Thanks for sharing the detail. Please use HtmlSaveOptions.ExportListLabels as ExportListLabels.ByHtmlTags in your code to export all list labels as HTML native elements.

var saveOptions = new Aspose.Words.Saving.HtmlSaveOptions
{
    HtmlVersion = Aspose.Words.Saving.HtmlVersion.Html5,
    ExportImagesAsBase64 = true,
    ExportHeadersFootersMode = Aspose.Words.Saving.ExportHeadersFootersMode.None,
    ExportListLabels = Aspose.Words.Saving.ExportListLabels.ByHtmlTags
};

Please note that DOCX and HTML formats are quite different so sometimes it’s hard to achieve 100% fidelity. If you want to preserve same list numbers after conversion, please do not export each node to HTML. Please use the following code example.

var doc = new Aspose.Words.Document(MyDir + @"26.docx").Save(MyDir + @"26.htm");
new Aspose.Words.Document(MyDir + @"26.htm").Save(MyDir + @"26_2.docx", SaveFormat.Docx);

omri-1 · March 12, 2019, 4:28pm

Hi,
We have to export each node since each node represents a different document in our system.

Changing the ExportListLabels from “AsInlineText” to “ByHtmlTags” solves this problem but introduce an old one:

We set the ExportListLabels to “AsInlineText” by your recommendation to solve another problem.

Please provide an option that solves both problems.

Thanks!

tahir.manzoor · March 12, 2019, 6:56pm

@omri-1

Thanks for your inquiry. Aspose.Words exports the nodes to HTML correctly. The input document has nine list items in the content control. Could you please share your expected output HTML for each node here for our reference? We will then provide you more information about your query.

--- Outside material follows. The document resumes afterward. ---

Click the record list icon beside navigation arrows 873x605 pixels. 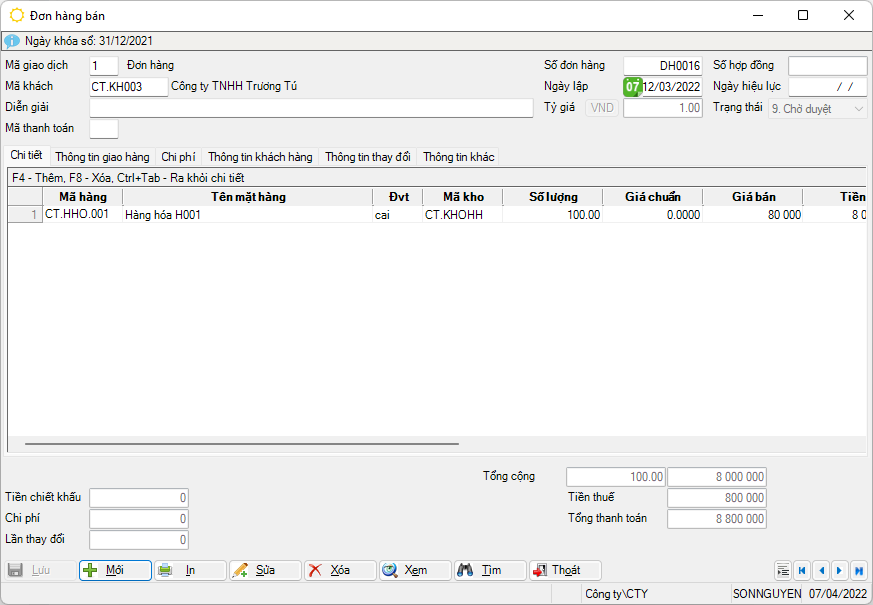tap(783, 570)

omri-1 · March 14, 2019, 3:07pm

Sure, when using “ByHtmlTags” you convert the numbered list to ol and li tags.
These tags do not keep the same numbering format in HTML as they are in MSWord.

By adding the following CSS class to the ol items, you can achieve the same numbering format in HTML as it exists in MSWord:

<style>
        .my_ol {
            counter-reset: item
        }

        .my_ol li {
            display: block
        }

        .my_ol li:before {
            content: counters(item, ".") " ";
            counter-increment: item
        }
    </style>

Attached example (original and fixed HTML):
26_all_fixed.zip (1007 Bytes)

This solves the Word to HTML problem! (assuming you will add this CSS to your product in the next version)

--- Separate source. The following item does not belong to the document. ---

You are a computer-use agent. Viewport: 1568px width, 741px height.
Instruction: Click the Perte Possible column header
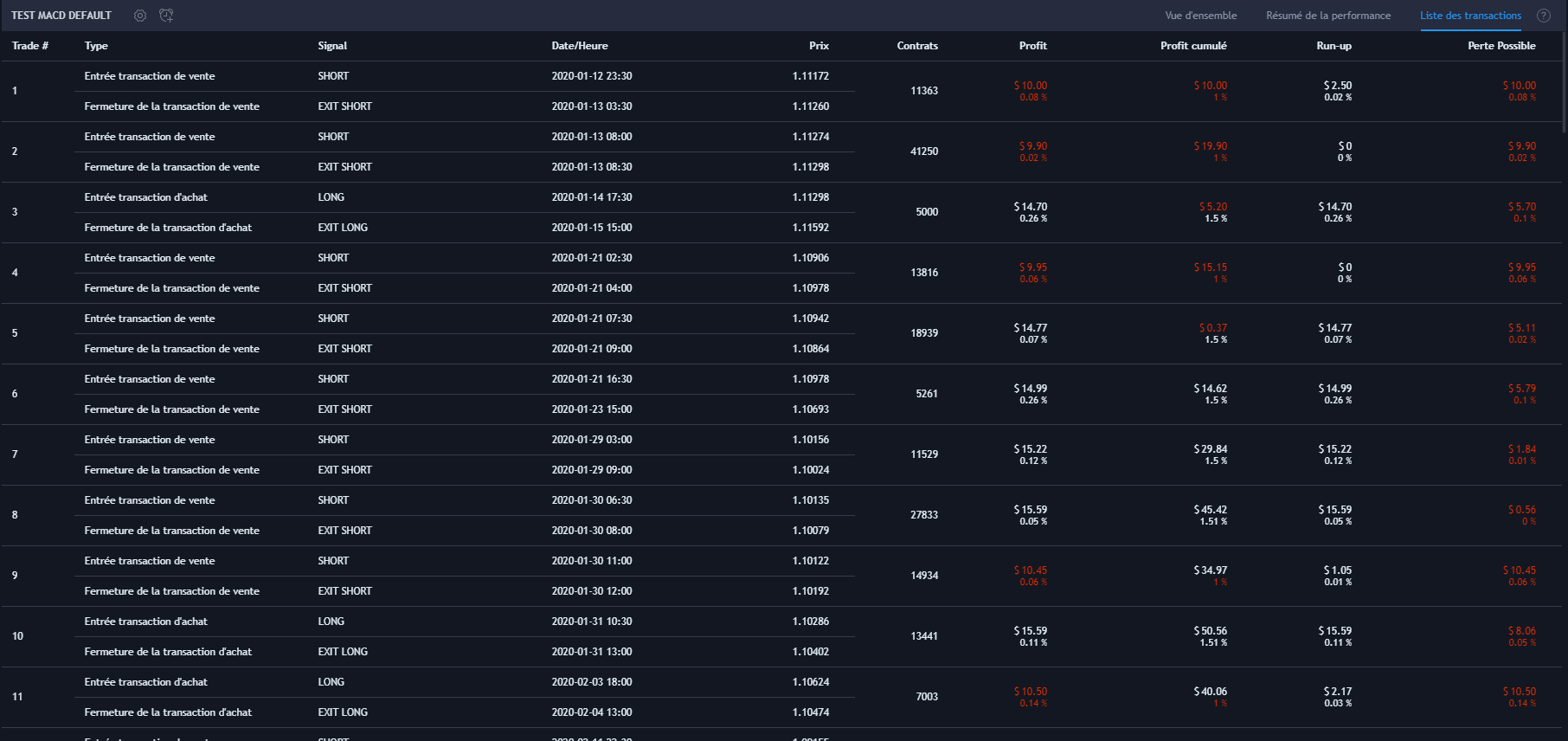pos(1501,46)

However, this does not solve the HTML to Word problem.
When exporting the HTML with the suggested CSS back to Word it almost works, but not 100%. The only problem (after applying the CSS) is that sub-numbering always start with 1:

aaa
1.1 aaa
aaa
1.1 aaa [THIS IS THE PROBLEM, SHOULD BE 2.1]

You can see it by converting the example above.

new Aspose.Words.Document(@"E:\WordTest\26_all_fixed.htm")
                            .Save(@"E:\WordTest\26_all_fixed_2.docx", SaveFormat.Docx);

This we leave to your experts to solve

Thanks!

tahir.manzoor · March 14, 2019, 5:47pm

@omri-1

You are facing the expected behavior of Aspose.Words. It is not a bug in Aspose.Words. You can check this behavior by manually creating the HTML of list items and join the all HTML fragments into one single document.

omri-1 · March 14, 2019, 5:59pm

I’m not sure I understand your answer.

As far as we understand if we convert Word to HTML or HTML to Word and it does not look \ behave the same - this is a bug.

This case contains two bugs:

1 - When we convert Word to HTML, it does not look the same. We found the fix for you (see the CSS in my last post).

2 - When we convert HTML to Word, it does not look the same. We found partial the fix for you (see the CSS in my last post).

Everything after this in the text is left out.